Principle:Treeverse LakeFS GC Metadata Preparation
| Knowledge Sources | |
|---|---|
| Domains | Storage_Management, Data_Lifecycle |
| Last Updated | 2026-02-08 00:00 GMT |
Overview
GC metadata preparation identifies expired commits and their associated physical addresses, producing structured output files that drive the subsequent garbage collection deletion phase.
Description
Before any objects can be safely deleted from the underlying object storage, the system must determine which objects are still needed and which are eligible for removal. This is the metadata preparation phase of the garbage collection pipeline.
The preparation process works by:
- Enumerating all branches in the repository and their configured retention periods
- Walking the commit graph for each branch to identify commits whose age exceeds the branch's retention window
- Collecting physical addresses referenced exclusively by expired commits (i.e., addresses not referenced by any still-alive commit on any branch)
- Writing the results to structured files (CSV for commits, Parquet for addresses) in a well-known location on the repository's backing object storage
The output of this phase is a self-contained dataset that the downstream Spark GC job can consume independently. This includes:
- A commits CSV listing which commits are alive and which are expired
- An addresses file listing the physical storage paths of objects to be deleted
- A run ID that uniquely identifies this preparation run, used to correlate with the Spark job
This phase is deliberately read-only with respect to the object store's data objects. It reads metadata (commits, references, manifests) but does not delete anything. Deletion is deferred to the Spark job.
Usage
Trigger metadata preparation when:
- Running the GC pipeline on a schedule (the preparation step always precedes the Spark deletion job)

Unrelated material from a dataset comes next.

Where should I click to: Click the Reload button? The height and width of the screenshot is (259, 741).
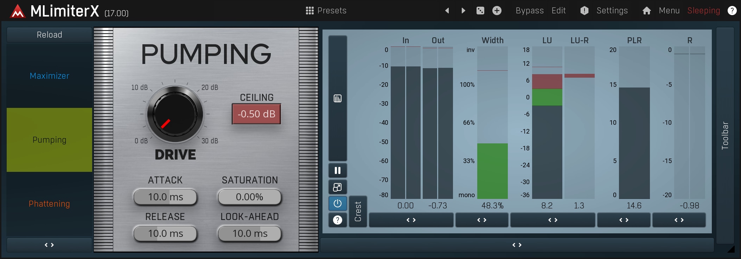pyautogui.click(x=49, y=35)
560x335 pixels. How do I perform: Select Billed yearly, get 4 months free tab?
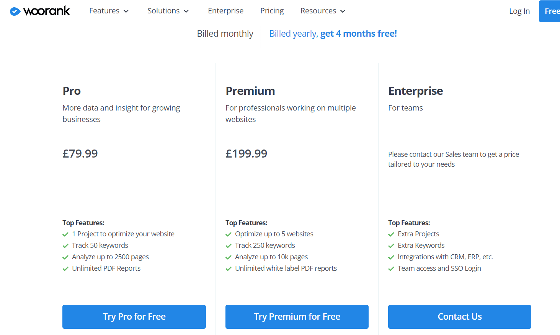coord(333,34)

- Performing a dry run to understand what would be deleted without actually deleting anything
- Debugging GC behavior by inspecting the generated CSV/Parquet files
- Testing retention rule changes before committing to a full GC run
Theoretical Basis
The separation of identification from execution in the GC pipeline follows the classic two-phase pattern used in distributed garbage collection systems:
Phase 1 (Mark): Identify live and dead objects by traversing the reference graph. In lakeFS, this is the metadata preparation step, which walks the commit DAG and determines liveness based on retention rules.
Phase 2 (Sweep): Delete the dead objects. In lakeFS, this is delegated to the Spark job, which performs bulk deletion against the object store.
This separation provides several advantages:
| Advantage | Explanation |
|---|---|
| Scalability | The mark phase runs inside the lakeFS server (which has access to the commit graph), while the sweep phase runs in Spark (which can parallelize deletion across hundreds of executors) |
| Safety | The mark phase output can be inspected before the sweep runs, preventing accidental data loss |
| Idempotency | If the Spark job fails partway through, it can be re-run with the same run ID without re-preparing metadata |
| Auditability | The CSV/Parquet files serve as a permanent record of what was marked for deletion and why |
The use of CSV and Parquet as interchange formats is deliberate: these formats are natively supported by Apache Spark and can be easily inspected with standard data tools (e.g., DuckDB, pandas, AWS Athena).